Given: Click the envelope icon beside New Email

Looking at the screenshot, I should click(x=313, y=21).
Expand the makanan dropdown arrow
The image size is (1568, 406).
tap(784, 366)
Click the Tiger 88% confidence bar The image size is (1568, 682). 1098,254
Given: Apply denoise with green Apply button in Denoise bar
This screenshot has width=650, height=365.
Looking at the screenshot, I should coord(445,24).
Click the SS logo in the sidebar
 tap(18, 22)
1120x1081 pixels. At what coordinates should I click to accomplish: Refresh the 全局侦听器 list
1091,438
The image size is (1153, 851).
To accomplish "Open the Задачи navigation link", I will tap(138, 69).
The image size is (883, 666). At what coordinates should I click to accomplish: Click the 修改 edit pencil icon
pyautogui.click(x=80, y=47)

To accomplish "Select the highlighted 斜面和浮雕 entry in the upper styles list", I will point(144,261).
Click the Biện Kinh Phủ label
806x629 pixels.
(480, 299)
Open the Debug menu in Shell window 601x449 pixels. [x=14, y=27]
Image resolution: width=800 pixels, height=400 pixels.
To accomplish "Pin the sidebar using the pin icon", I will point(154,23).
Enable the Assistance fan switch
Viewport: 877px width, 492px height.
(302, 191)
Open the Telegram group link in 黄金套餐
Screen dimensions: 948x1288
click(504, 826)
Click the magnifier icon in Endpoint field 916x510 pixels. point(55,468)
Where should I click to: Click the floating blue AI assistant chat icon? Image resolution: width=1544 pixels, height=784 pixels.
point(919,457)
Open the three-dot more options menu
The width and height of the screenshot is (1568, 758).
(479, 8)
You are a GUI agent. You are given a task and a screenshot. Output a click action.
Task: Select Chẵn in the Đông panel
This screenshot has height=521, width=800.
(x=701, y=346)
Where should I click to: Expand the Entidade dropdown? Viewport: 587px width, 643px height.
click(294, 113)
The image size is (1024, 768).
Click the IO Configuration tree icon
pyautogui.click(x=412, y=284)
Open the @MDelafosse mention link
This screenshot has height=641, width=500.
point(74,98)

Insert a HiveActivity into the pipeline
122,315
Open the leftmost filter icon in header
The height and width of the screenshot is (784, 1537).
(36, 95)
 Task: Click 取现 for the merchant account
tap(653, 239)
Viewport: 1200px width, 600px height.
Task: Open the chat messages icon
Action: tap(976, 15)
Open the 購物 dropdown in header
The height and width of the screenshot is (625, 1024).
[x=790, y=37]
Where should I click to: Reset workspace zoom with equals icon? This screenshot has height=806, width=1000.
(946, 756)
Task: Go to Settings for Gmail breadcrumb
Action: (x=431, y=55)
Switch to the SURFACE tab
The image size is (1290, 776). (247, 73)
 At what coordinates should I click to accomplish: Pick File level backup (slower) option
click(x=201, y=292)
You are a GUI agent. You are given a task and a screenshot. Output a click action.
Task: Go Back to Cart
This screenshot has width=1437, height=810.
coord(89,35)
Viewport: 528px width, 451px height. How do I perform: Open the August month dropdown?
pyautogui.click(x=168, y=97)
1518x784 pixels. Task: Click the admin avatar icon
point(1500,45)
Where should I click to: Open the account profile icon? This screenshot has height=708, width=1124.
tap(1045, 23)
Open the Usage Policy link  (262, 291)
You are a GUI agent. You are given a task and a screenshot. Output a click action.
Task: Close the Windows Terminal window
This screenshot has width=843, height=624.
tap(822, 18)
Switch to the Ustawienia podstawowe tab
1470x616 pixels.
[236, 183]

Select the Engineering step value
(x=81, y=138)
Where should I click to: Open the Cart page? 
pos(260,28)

_REQUIREMENT_. Each line above where the word "link" occurs should be copied out.

_EXERCISE ANSWER_.
To accomplish "Open the Задачи navigation link", I will tap(138, 69).
Open the Telegram group link in 黄金套餐
Open the @MDelafosse mention link
Open the Usage Policy link  (262, 291)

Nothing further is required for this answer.